KBNT-CD (channel 17) is a low-power, Class A television station in San Diego, California, United States, affiliated with the Spanish-language Univision network. It is owned by Entravision Communications alongside UniMás affiliate KDTF-LD (channel 36); it is also sister to Milenio Televisión affiliate XHDTV-TDT (channel 49). XHDTV-TDT is owned by Mexican-based Televisora Alco, which is 40% owned by Entravision. All four stations share studios on Ruffin Road in San Diego's Kearny Mesa section, while KBNT-CD's transmitter is located on Mount Soledad in La Jolla.

The station's signal is relayed on low-powered KHAX-LD (channel 25) in Vista.

History
KBNT launched on May 19, 1987, as K19BN, owned by Cabrillo Broadcasting Corporation. The station obtained the Univision affiliation from Televisa-owned XEWT in Tijuana on January 1, 1990. The station obtained its call signal, KBNT-TV. At that time, San Diegans could receive the station only through cable television, because its weak broadcast signal could not reach the city proper. The station increased its transmitting power, boosting its signal. While still not reaching San Diego proper, it could be picked up in Escondido, San Marcos, Vista and Fallbrook.

On October 29, 1987, K49BV in Vista, owned by Vista Television, was launched. It was a repeater of the TBN network. In 1995, its call sign was changed to KHAX-LP.

On December 3, 1992, another low-power was created in San Diego. K17DI, owned by Community Broadcasting Co. of San Diego. It was a simulcast of Los Angeles-based KWHY-TV. Its transmitter facilities were originally based on Palomar Mountain, some  north of the center of San Diego. It broadcast with a power of 11.9 kW, covering a major part of the city.

On December 23, 1994, K19BN reached an agreement with NBC affiliate KNSD (channel 39) to retransmit its programs on KBNT-LP (channel 62, later KNSD-LP in 1997) in La Jolla.

K19BN became KBNT-LP on August 22, 1997. That same year, ownership switched from Cabrillo to Entravision.

On June 28, 2000, major changes took place at Univision San Diego. The Univision affiliation switched from channel 19 (closed in 2001) to channel 17 (obtaining the KBNT-LP callsign and bought by Entravision), allowing Univision to reach San Diego, National City and Chula Vista over the air. This allowed then-The WB affiliate (now Fox affiliate) KSWB-TV (channel 69) to operate on digital channel 19.

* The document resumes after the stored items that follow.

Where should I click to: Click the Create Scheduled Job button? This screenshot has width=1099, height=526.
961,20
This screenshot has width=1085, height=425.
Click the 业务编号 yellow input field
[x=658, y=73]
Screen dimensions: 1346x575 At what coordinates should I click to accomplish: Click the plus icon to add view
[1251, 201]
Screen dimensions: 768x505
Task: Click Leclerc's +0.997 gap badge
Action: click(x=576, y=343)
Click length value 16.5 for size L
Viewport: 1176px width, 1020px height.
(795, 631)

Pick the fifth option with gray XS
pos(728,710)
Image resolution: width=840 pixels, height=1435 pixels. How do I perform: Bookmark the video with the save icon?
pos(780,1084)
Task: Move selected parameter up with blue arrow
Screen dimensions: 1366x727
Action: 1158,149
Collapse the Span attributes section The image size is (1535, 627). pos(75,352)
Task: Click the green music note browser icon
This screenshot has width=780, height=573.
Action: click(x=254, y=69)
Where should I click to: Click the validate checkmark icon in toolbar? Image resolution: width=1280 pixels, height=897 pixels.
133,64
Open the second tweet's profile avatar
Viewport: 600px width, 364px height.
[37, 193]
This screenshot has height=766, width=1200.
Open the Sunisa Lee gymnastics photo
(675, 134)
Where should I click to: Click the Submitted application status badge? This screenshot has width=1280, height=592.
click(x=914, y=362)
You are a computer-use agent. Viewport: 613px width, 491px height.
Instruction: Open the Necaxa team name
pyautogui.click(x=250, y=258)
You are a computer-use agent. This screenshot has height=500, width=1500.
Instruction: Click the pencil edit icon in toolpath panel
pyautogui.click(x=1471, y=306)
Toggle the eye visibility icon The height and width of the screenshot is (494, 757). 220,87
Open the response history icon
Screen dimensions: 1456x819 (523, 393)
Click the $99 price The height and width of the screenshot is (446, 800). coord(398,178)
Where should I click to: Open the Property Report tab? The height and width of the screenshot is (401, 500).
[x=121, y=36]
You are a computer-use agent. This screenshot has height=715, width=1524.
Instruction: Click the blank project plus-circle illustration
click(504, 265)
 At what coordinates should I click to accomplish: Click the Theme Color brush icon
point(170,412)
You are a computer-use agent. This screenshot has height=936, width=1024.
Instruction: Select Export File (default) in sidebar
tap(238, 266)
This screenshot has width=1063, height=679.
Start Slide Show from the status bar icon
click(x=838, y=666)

The new KBNT-LP added KHAX-LP as its relay station, extending its coverage to the north. In 2002, KBNT-LP upgraded to Class A status, becoming KBNT-CA. KHAX-LP was sold to Entravision at the same time. The station's relay in La Jolla, KNSD-LP 62, was shut down in 2007. That signal was leased to Entravision by KNSD owners Station Venture Operations, L.P. (operated as a joint venture between NBCUniversal and LIN Media until LIN dropped out of the venture in February 2013).

In the fall of 2008, KBNT-CD expanded again to a three-repeater operation, when KTCD-LP switched from repeating Azteca America-affiliated sister station XHAS-TV (channel 33) to KBNT.

On March 4, 2020, analog channel 49 (KHAX-LP) was shut down and a new digital channel 25 (KHAX-LD) signed on in Vista, California.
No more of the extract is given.